## Description of the task
In the material below, find the line containing "Task: Click 主题切换 to switch theme" and output it and all lines after it exactly, through the last one, without the pictures.

## Supplied data
[Start of section]

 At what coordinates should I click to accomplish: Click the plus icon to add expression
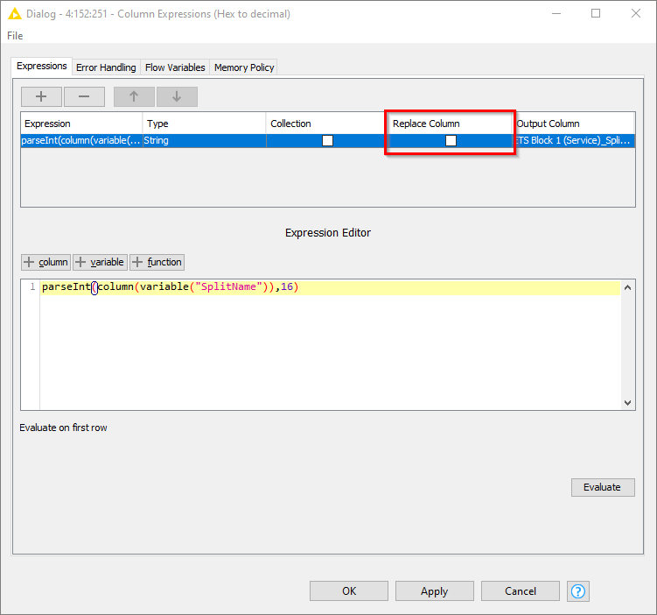41,96
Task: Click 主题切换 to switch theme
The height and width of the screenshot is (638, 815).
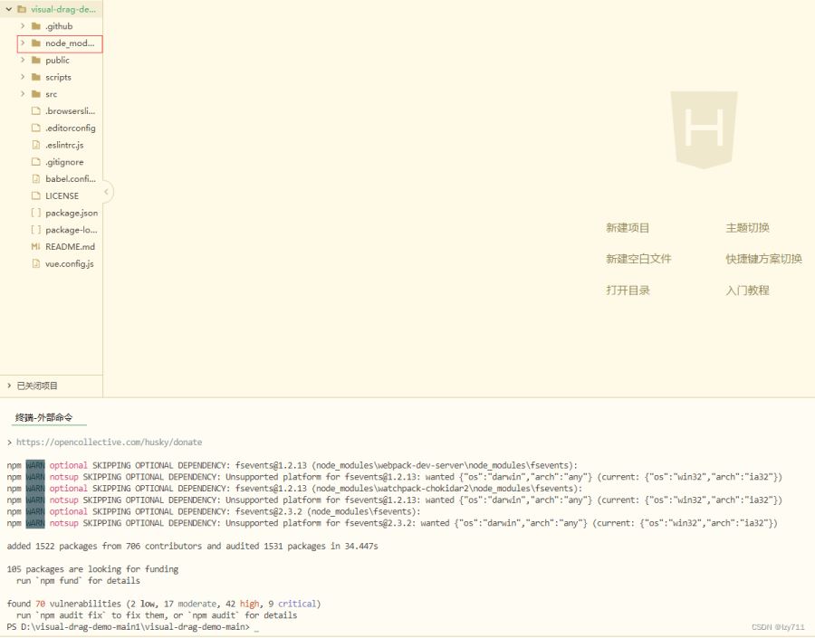Action: tap(747, 228)
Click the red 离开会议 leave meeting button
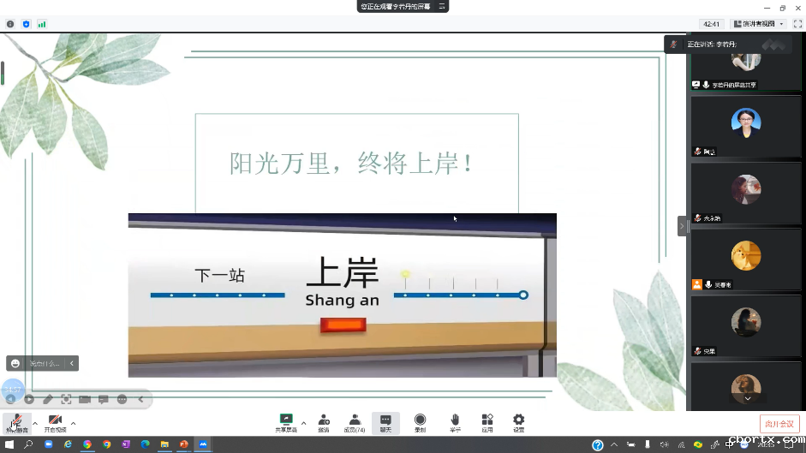This screenshot has height=453, width=806. pyautogui.click(x=779, y=424)
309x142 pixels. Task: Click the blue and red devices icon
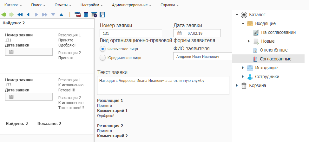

[End of section]

## Result of this exercise
Task: Click 主题切换 to switch theme
The height and width of the screenshot is (638, 815).
Action: tap(747, 228)
Click the red 离开会议 leave meeting button
This screenshot has height=453, width=806. pyautogui.click(x=779, y=424)
309x142 pixels. Task: Click the blue and red devices icon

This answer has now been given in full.